Entré al salón contiguo pero estaba vacío. Me metí en otro, enorme y frío: todas sus paredes estaban totalmente cubiertas con espejos que se prolongaban hasta el techo. Me veía reproducido hasta el infinito, arriba, a los costados. Casi grito cuando ella apareció, pero me contuve para no despertarla. Estaba frente a mí con un disfraz de esqueleto, negro y con los huesos pintados de blanco y una sudadera abierta cuya capucha le cubría la cabeza. La piel de su rostro, blanca como la tiza, contrastaba con sus ojos negros. Su cuerpo se reproducida mil veces por todas las paredes, todos los espejos. Daba miedo. Ya lo creo. Pero, ¿cómo explicarlo? ¿Eros y Thanatos? No, esas son pavadas de listillo. Daba miedo, pero un miedo diferente. Yo me entiendo. Ella dio media vuelta y salió atravesando uno de los espejos como si fuera hecha de aire y yo intenté ir detrás, pero el golpe que me di al rebotar contra el cristal del espejo retumbó por todo el salón. Estaba seguro de que la había despertado, pero mientras me agarraba la cabeza ella se daba vuelta y se partía de risa mientras soltaba un ¡Buuuuuuuuuuuuuuuuuuu! antes de desaparecer.

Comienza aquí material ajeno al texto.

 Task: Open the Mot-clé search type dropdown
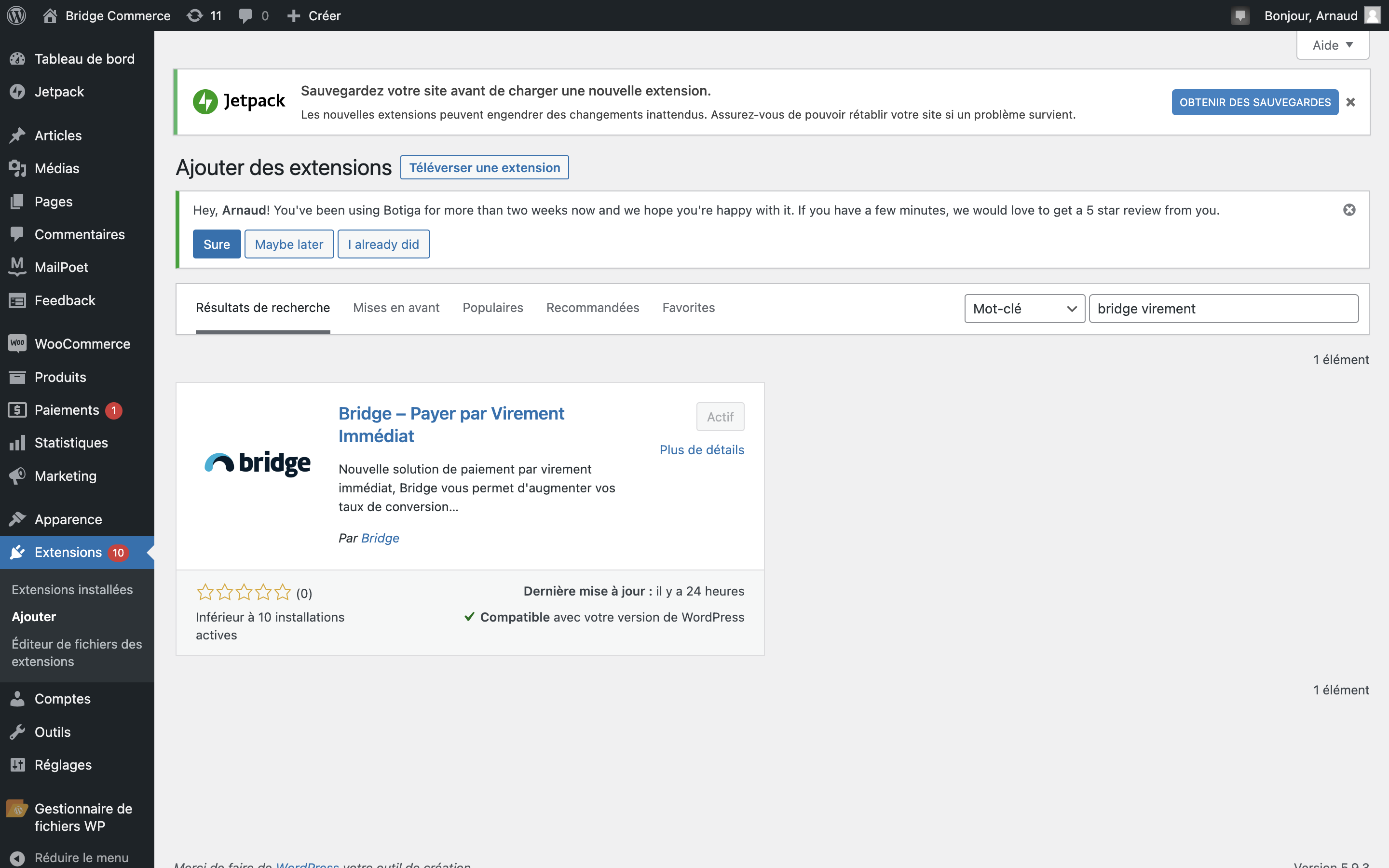(x=1024, y=309)
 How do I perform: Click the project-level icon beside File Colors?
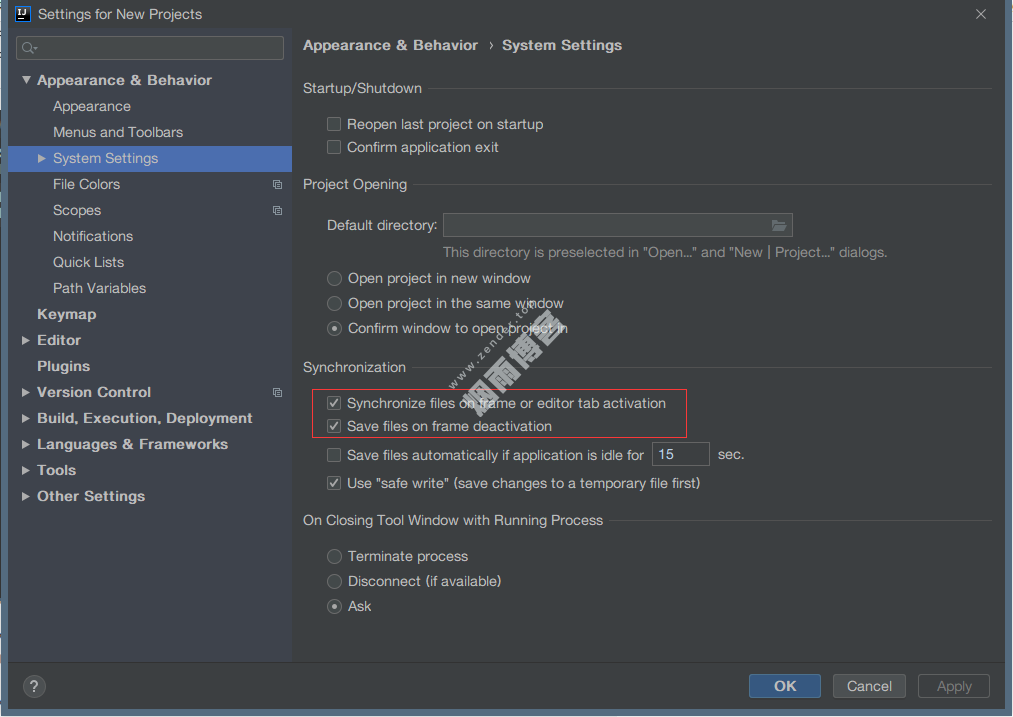(x=277, y=185)
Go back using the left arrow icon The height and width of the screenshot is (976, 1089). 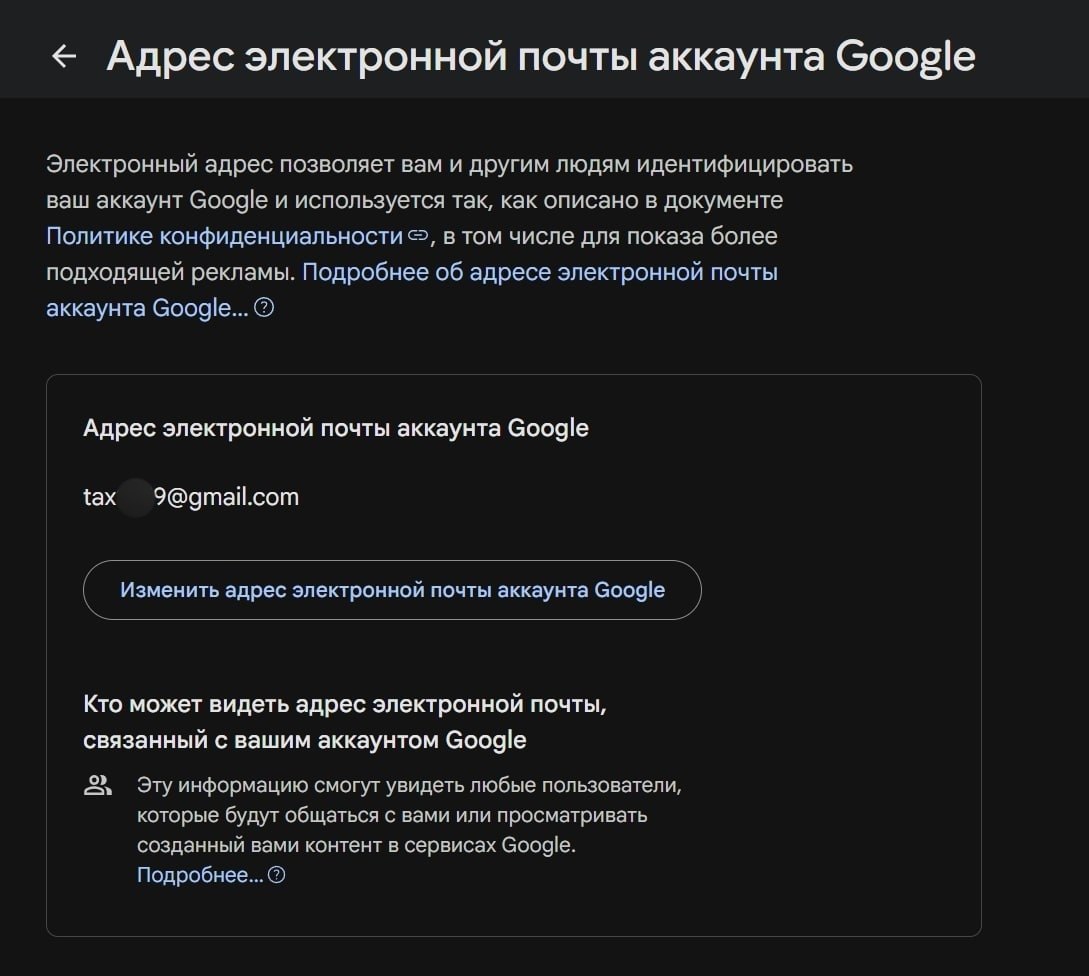pos(64,56)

Cuando me quedé solo, salí por una de las puertas, la que pensaba que coincidía con la que ella había elegido al otro lado, dentro del espejo, pero sabía que no la encontraría. Estábamos en mundos distintos, en realidades diferentes. La única esperanza era que ella no se despertara. Deambulé por la mansión o el Barbieri, vete a saber, pensando que si al menos daba con la estanquera podría fumar. Pero entonces una luz clara, intensa, me llamó la atención. Al acercarme vi que era una ventana, pequeña, por la que se colaba el sol. Me asomé y allí estaba el balneario de mi niñez con su isla verde del otro lado río. Un golpe de alegría me sacudió el corazón pero al mismo tiempo me dieron ganas de llorar: me sentía sólo y desdichado. Porque, ¿cómo podía ella estar soñando conmigo, teniendo este sueño, si no conocía mi infancia? Era yo quien la soñaba. Y si me despertaba, definitivamente, jamás la volvería a ver.
El infierno no era esto, sino todo lo contrario. Estaba del otro lado, en algún lugar, donde yo dormía.